Injection number could also affect the treatment outcomes. In this study, patients with moderately and severely increased proteinuria tended to receive more intravitreal injections. Treated with a PRN strategy after the loading phase, patients with frequent recurrence were supposed to receive more additional doses. Under the consideration of Starling forces as discussed previously, patients with proteinuria, even under a similar barrier condition to those without proteinuria, may suffer from edema recurrence in a shorter period due to hydrostatic or oncotic pressure. On the other hand, some patients might receive less-than-needed injections due to personal reasons or the reimbursement restriction. Therefore, the injection number was adjusted in all regression models to adjust for its effect on treatment outcomes.

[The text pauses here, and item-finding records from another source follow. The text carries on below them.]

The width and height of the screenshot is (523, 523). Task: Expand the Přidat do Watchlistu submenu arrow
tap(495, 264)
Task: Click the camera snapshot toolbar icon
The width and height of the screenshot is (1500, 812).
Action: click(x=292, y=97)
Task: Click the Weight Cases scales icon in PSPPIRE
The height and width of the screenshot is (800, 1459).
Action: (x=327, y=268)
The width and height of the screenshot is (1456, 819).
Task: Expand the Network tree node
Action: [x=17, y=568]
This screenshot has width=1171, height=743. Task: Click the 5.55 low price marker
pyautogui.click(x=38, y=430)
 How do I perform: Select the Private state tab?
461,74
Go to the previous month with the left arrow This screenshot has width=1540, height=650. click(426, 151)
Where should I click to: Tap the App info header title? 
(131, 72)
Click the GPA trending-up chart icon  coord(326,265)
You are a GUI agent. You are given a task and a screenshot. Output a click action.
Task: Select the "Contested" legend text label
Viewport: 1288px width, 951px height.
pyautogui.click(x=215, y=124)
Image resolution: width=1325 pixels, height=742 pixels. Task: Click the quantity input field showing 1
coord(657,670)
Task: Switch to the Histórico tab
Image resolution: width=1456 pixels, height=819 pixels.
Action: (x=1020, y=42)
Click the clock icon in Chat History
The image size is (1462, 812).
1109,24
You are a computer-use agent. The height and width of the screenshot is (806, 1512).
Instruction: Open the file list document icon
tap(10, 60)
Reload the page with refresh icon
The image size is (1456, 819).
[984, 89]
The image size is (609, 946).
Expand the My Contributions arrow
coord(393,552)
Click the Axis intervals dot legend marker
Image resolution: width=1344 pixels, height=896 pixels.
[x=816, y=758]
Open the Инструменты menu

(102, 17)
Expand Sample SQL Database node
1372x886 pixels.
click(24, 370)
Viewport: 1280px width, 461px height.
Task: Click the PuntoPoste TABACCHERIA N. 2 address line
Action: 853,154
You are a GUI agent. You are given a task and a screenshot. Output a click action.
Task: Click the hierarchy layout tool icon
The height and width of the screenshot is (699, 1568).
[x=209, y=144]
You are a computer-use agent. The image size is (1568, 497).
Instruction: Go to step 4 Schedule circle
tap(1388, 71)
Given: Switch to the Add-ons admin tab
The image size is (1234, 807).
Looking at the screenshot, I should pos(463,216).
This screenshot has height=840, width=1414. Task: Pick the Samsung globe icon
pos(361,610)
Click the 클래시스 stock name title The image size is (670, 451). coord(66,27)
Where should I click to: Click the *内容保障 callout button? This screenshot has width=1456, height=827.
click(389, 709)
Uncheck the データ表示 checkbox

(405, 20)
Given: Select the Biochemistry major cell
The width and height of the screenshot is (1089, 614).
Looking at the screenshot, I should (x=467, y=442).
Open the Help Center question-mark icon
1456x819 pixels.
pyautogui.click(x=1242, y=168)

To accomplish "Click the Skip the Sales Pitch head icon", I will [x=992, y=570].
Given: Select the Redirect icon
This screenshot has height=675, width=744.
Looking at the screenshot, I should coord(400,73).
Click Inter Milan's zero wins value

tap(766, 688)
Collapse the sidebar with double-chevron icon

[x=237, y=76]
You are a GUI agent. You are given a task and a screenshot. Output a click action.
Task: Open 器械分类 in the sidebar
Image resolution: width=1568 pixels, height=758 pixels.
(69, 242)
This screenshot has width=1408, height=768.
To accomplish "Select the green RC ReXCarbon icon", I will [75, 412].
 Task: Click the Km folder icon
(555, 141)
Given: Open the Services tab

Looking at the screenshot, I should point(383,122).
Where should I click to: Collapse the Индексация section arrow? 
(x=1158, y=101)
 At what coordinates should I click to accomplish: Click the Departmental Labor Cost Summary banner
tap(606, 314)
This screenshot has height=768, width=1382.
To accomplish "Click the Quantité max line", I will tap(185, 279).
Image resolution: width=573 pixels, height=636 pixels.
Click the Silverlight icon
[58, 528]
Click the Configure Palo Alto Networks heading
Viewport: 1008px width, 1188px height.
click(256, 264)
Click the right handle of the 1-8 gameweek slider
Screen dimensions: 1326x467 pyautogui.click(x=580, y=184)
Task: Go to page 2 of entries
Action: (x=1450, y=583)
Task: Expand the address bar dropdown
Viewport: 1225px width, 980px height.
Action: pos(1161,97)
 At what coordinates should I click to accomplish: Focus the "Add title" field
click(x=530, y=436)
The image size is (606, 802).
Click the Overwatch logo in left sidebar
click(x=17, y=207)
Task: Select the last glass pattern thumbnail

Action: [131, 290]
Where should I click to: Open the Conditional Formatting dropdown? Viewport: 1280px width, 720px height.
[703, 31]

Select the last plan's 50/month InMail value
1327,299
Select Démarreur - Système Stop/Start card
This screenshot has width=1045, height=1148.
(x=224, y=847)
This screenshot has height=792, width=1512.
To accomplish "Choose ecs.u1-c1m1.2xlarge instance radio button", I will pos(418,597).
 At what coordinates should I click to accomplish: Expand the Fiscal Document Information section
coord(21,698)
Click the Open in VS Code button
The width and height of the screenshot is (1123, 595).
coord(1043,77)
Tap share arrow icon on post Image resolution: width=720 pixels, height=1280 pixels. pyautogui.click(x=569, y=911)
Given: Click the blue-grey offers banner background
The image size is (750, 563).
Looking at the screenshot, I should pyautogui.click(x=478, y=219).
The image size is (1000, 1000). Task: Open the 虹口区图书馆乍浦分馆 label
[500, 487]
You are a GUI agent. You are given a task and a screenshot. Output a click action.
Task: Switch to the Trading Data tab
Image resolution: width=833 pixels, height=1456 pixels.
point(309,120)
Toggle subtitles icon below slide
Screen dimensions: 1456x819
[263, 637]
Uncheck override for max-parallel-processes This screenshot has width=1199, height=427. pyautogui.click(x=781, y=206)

The major limitation of this study was its retrospective design. We had no information about the duration and medication of diabetes, the body fluid status, or the duration and previous management for DME. In addition, our study population contained only 86 eyes from a single center, and thus, there was some inevitably inherent bias. Notwithstanding these limitations, this work offers valuable insights into the effects of renal profile on the treatment for DME. To the best of our knowledge, this is the first study to underscore the impact of renal function on the treatment effects of anti-VEGF agents for DME. Further prospective studies and randomized clinical trials are necessary for the determination of their causal relationships.

In conclusion, proteinuria rather than eGFR was associated with central retinal thickness and the presence of intraretinal cysts in DME patients at baseline. After ranibizumab treatment, those with severe proteinuria tended to gain better anatomical improvement, while those with poorer eGFR tended to have poorer visual improvement. These findings suggest a role of renal biomarkers for the evaluation of anti-VEGF treatment response for DME.

Data Availability

Dataset will be available under request.

Conflicts of Interest

The authors declare that they have no conflicts of interest.

Acknowledgments

This research did not receive any specific grant from funding agencies in the public, commercial, or not-for-profit sectors. Dataset will be available under request.